═════ Data

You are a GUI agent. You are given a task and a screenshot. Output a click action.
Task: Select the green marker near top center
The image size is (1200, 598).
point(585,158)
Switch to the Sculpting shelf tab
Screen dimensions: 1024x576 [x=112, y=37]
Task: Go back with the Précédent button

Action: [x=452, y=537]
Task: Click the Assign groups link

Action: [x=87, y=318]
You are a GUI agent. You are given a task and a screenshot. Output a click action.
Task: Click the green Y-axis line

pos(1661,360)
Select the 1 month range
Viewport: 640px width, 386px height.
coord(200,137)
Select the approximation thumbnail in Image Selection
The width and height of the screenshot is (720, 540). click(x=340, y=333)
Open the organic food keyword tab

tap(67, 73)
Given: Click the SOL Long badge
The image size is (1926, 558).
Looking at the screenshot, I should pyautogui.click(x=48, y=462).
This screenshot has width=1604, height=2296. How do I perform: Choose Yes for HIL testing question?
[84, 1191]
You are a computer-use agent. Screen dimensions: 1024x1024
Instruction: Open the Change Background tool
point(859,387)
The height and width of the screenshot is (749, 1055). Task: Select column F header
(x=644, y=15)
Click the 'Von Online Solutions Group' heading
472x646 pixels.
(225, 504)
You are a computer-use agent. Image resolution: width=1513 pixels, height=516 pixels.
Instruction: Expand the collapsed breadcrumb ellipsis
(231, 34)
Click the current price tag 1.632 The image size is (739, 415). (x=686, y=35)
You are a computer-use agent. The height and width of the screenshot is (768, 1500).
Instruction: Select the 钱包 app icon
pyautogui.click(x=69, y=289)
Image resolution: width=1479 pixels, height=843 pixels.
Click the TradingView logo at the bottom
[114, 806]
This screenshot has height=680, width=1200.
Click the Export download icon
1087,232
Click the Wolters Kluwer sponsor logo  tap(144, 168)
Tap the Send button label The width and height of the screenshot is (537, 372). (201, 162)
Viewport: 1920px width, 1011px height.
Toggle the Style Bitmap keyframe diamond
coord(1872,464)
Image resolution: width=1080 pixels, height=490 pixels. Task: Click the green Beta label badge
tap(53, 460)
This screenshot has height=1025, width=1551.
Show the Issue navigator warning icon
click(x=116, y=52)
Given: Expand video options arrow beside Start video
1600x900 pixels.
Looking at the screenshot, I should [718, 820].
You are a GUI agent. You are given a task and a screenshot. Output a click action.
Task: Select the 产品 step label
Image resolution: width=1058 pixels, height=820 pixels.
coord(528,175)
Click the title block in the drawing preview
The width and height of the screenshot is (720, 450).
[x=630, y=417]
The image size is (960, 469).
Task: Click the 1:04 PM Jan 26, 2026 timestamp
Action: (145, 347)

══════════

_What you have to do_. Please return the data above in full, without altering a single line.

_Reply to the task_.
You are a GUI agent. You are given a task and a screenshot. Output a click action.
Task: Select the green marker near top center
The image size is (1200, 598).
point(585,158)
Switch to the Sculpting shelf tab
Screen dimensions: 1024x576 [x=112, y=37]
Task: Go back with the Précédent button

Action: [x=452, y=537]
Task: Click the Assign groups link

Action: [x=87, y=318]
You are a GUI agent. You are given a task and a screenshot. Output a click action.
Task: Click the green Y-axis line

pos(1661,360)
Select the 1 month range
Viewport: 640px width, 386px height.
coord(200,137)
Select the approximation thumbnail in Image Selection
The width and height of the screenshot is (720, 540). click(x=340, y=333)
Open the organic food keyword tab

tap(67, 73)
Given: Click the SOL Long badge
The image size is (1926, 558).
Looking at the screenshot, I should pyautogui.click(x=48, y=462).
This screenshot has width=1604, height=2296. How do I perform: Choose Yes for HIL testing question?
[84, 1191]
You are a computer-use agent. Screen dimensions: 1024x1024
Instruction: Open the Change Background tool
point(859,387)
The height and width of the screenshot is (749, 1055). Task: Select column F header
(x=644, y=15)
Click the 'Von Online Solutions Group' heading
472x646 pixels.
(225, 504)
You are a computer-use agent. Image resolution: width=1513 pixels, height=516 pixels.
Instruction: Expand the collapsed breadcrumb ellipsis
(231, 34)
Click the current price tag 1.632 The image size is (739, 415). (x=686, y=35)
You are a computer-use agent. The height and width of the screenshot is (768, 1500).
Instruction: Select the 钱包 app icon
pyautogui.click(x=69, y=289)
Image resolution: width=1479 pixels, height=843 pixels.
Click the TradingView logo at the bottom
[114, 806]
This screenshot has height=680, width=1200.
Click the Export download icon
1087,232
Click the Wolters Kluwer sponsor logo  tap(144, 168)
Tap the Send button label The width and height of the screenshot is (537, 372). (201, 162)
Viewport: 1920px width, 1011px height.
Toggle the Style Bitmap keyframe diamond
coord(1872,464)
Image resolution: width=1080 pixels, height=490 pixels. Task: Click the green Beta label badge
tap(53, 460)
This screenshot has height=1025, width=1551.
Show the Issue navigator warning icon
click(x=116, y=52)
Given: Expand video options arrow beside Start video
1600x900 pixels.
Looking at the screenshot, I should [718, 820].
You are a GUI agent. You are given a task and a screenshot. Output a click action.
Task: Select the 产品 step label
Image resolution: width=1058 pixels, height=820 pixels.
coord(528,175)
Click the title block in the drawing preview
The width and height of the screenshot is (720, 450).
[x=630, y=417]
The image size is (960, 469).
Task: Click the 1:04 PM Jan 26, 2026 timestamp
Action: (145, 347)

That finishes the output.